Exercise brief >> For each line below that includes the string "next", show the whole line.

Data shown >>
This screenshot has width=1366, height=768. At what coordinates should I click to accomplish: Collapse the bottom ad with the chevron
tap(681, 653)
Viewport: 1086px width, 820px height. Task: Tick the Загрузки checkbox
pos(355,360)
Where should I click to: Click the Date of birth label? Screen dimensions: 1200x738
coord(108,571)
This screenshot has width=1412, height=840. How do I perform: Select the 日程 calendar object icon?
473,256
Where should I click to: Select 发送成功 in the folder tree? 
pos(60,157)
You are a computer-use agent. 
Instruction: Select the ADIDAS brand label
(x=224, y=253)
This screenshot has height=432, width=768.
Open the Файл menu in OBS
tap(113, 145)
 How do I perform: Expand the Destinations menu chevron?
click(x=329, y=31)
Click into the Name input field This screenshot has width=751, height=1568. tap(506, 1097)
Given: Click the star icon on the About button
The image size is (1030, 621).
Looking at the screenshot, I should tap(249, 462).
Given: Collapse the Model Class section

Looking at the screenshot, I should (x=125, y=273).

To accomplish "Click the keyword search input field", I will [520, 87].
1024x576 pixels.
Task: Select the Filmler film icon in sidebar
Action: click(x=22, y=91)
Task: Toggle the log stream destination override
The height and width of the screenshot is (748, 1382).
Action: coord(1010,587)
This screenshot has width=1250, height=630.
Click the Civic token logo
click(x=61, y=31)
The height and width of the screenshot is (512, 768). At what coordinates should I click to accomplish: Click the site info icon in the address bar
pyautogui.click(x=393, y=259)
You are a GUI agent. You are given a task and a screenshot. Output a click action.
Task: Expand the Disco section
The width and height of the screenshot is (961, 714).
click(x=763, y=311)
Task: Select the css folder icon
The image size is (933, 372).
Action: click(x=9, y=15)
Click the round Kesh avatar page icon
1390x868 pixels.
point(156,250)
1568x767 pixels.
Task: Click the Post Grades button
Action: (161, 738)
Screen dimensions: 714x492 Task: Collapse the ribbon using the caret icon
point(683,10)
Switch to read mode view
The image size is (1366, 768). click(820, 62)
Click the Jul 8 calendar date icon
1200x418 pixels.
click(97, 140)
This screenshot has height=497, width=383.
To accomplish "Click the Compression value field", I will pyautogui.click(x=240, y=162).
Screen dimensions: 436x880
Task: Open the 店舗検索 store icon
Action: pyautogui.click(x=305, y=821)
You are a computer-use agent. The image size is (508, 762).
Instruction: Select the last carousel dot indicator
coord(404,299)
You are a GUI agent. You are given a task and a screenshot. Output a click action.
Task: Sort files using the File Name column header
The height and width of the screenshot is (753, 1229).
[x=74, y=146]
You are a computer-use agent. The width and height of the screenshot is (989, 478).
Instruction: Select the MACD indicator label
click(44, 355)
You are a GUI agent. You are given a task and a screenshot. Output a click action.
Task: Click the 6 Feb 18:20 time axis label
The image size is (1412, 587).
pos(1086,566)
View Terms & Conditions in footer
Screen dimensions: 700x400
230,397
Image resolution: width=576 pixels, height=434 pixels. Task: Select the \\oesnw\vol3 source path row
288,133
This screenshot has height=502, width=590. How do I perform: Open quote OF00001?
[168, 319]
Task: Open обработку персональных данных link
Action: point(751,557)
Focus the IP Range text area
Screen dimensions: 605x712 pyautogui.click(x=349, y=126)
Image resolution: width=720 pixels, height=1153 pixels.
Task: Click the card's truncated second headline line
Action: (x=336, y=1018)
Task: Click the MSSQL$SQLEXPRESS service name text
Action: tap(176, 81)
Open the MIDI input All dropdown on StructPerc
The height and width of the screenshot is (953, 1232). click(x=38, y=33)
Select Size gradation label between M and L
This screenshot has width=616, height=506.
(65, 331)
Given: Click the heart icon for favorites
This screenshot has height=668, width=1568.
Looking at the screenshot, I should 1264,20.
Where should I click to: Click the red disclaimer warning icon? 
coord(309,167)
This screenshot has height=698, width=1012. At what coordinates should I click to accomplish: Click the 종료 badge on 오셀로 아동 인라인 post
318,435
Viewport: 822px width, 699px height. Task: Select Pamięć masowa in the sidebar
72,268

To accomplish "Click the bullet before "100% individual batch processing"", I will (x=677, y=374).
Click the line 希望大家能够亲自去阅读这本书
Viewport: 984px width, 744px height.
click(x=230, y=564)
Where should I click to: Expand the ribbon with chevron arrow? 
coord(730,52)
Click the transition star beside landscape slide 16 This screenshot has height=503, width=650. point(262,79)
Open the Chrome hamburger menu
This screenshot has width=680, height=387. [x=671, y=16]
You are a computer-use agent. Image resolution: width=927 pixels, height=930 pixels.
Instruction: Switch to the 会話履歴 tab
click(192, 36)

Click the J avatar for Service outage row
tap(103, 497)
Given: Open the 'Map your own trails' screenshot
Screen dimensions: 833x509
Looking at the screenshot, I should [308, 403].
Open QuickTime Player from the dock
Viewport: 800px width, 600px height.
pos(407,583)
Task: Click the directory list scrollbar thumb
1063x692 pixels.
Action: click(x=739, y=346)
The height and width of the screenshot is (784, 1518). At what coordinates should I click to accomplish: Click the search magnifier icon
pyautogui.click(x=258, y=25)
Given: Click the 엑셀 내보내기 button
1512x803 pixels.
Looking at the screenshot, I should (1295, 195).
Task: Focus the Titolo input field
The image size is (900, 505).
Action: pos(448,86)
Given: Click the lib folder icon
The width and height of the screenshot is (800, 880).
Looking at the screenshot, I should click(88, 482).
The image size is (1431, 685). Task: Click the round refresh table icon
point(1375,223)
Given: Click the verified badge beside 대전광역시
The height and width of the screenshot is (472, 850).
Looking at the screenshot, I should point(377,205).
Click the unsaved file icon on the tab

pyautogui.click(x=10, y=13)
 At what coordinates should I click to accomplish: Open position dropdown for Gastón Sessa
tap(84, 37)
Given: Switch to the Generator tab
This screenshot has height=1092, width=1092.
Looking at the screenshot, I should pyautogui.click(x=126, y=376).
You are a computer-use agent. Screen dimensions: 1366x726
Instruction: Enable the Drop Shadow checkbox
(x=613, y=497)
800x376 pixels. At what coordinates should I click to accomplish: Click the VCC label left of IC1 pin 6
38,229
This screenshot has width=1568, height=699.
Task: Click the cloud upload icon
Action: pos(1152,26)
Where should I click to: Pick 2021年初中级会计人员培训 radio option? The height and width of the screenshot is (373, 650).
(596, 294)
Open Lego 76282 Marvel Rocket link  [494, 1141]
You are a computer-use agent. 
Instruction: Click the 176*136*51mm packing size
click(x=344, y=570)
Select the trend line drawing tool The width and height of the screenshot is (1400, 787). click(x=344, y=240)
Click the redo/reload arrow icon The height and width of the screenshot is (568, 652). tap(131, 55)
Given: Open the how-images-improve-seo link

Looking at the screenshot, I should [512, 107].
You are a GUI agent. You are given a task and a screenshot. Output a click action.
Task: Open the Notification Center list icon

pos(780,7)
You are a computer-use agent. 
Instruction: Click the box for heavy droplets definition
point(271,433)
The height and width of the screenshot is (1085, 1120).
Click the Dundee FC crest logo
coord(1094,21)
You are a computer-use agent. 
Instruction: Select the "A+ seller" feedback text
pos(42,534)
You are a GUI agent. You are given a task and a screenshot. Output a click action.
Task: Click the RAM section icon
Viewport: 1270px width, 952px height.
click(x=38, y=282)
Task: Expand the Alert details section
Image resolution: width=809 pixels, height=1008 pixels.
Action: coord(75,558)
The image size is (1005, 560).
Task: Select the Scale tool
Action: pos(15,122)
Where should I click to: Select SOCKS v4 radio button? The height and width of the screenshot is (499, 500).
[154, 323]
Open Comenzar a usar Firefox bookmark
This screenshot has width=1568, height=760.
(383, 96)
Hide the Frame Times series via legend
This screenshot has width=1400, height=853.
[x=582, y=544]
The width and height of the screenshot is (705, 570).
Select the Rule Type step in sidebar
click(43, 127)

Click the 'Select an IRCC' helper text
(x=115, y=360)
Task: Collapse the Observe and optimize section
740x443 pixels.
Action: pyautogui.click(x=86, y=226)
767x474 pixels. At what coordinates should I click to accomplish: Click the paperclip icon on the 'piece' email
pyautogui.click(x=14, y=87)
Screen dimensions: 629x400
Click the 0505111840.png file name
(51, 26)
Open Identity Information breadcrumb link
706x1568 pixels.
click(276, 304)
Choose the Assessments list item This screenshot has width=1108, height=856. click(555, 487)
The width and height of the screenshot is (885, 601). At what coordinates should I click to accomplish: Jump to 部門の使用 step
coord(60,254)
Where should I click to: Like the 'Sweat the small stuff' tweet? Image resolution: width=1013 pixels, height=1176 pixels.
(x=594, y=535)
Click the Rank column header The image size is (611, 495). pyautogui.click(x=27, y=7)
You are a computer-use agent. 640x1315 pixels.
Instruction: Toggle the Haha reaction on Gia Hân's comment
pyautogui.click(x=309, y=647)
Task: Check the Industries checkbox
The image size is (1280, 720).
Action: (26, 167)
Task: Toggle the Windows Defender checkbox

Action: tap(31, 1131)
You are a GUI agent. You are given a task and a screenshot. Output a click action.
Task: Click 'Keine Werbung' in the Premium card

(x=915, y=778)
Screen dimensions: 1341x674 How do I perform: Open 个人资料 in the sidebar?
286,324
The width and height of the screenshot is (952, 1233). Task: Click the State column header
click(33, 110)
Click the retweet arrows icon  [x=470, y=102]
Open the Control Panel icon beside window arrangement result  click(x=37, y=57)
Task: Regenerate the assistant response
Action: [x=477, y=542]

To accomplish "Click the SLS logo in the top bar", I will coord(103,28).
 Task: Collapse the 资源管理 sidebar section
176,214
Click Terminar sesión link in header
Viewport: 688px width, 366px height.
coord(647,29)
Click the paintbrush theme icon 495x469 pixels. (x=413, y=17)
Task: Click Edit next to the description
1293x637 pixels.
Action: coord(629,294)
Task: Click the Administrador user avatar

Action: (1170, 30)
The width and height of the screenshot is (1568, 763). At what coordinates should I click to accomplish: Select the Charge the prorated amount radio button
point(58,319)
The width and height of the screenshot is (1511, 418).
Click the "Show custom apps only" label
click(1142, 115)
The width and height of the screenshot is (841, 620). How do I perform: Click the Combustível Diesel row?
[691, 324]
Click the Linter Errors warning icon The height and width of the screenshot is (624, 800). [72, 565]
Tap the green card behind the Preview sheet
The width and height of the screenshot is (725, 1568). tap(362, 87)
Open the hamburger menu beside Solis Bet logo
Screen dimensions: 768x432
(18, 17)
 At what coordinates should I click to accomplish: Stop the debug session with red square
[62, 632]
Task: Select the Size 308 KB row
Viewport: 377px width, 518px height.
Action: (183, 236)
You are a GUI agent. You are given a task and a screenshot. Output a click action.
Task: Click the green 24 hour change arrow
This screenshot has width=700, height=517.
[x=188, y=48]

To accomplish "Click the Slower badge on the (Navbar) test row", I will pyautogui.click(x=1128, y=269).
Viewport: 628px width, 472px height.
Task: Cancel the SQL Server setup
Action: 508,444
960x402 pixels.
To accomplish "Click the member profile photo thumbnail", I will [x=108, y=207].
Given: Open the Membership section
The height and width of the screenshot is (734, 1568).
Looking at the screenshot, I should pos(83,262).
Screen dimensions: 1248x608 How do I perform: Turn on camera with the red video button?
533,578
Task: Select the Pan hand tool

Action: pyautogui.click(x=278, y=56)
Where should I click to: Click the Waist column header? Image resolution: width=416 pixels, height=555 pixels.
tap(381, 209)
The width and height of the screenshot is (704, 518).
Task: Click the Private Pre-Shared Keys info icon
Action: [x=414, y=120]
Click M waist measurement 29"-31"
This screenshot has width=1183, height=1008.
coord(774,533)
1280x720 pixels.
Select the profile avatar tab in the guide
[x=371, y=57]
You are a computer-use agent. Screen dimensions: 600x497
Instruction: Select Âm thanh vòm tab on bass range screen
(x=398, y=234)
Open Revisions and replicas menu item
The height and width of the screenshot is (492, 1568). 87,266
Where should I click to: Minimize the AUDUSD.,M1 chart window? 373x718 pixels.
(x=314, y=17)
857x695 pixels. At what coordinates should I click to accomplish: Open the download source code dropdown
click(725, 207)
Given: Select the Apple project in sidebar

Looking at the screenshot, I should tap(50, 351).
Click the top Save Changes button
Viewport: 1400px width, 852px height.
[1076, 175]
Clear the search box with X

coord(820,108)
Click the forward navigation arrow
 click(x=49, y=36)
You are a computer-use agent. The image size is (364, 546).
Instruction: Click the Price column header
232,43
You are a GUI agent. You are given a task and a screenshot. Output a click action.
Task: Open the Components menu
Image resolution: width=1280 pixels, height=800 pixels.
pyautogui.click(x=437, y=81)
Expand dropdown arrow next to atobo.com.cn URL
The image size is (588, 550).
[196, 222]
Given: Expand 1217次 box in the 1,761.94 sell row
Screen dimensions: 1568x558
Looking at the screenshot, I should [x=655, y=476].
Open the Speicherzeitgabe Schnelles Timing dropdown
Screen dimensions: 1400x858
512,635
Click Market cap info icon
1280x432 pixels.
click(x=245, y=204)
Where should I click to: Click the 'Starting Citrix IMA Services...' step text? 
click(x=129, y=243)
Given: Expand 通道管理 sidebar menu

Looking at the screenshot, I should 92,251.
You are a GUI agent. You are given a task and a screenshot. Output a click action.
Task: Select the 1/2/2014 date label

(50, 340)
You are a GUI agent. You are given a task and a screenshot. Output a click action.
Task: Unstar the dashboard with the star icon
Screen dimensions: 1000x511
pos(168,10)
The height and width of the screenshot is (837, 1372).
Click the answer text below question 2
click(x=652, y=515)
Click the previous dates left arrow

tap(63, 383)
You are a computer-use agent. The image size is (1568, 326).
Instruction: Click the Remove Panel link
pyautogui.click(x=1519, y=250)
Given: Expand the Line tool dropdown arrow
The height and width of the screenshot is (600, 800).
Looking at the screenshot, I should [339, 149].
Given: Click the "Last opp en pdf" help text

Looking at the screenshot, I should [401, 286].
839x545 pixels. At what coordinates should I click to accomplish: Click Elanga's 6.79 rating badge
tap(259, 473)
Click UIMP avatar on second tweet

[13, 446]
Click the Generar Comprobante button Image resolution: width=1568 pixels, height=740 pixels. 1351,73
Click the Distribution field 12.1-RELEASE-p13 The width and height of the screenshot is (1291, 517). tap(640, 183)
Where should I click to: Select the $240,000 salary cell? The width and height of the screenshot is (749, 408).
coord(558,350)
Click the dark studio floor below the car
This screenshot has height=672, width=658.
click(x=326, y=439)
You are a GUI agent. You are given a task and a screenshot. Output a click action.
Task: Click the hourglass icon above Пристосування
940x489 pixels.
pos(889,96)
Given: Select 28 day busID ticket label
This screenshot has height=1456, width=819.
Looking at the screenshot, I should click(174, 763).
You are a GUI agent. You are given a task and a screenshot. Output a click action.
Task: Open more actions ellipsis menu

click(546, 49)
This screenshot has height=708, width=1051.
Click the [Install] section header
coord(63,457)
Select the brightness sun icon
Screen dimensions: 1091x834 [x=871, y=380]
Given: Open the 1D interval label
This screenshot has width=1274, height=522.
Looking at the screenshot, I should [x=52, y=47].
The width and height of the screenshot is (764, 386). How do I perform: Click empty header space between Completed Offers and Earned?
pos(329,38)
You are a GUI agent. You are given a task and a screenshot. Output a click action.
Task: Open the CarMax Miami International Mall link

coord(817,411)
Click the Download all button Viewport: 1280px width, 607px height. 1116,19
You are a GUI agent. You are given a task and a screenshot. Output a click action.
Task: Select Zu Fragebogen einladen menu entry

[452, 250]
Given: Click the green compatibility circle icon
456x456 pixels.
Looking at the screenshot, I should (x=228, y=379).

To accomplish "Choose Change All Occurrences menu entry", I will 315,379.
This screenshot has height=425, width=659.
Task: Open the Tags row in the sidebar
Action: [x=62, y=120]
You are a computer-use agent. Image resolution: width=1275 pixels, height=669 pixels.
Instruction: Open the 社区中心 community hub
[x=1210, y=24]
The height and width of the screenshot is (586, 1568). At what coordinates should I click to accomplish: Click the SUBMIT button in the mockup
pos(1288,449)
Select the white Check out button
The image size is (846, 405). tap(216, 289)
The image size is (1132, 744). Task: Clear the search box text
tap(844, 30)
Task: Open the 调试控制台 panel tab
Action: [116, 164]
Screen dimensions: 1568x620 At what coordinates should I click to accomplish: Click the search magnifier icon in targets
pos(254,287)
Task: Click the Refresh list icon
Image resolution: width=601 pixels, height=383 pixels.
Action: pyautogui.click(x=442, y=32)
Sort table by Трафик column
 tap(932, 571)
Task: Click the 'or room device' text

Task result >>
Task: Click Edit next to the description
Expand dropdown arrow next to atobo.com.cn URL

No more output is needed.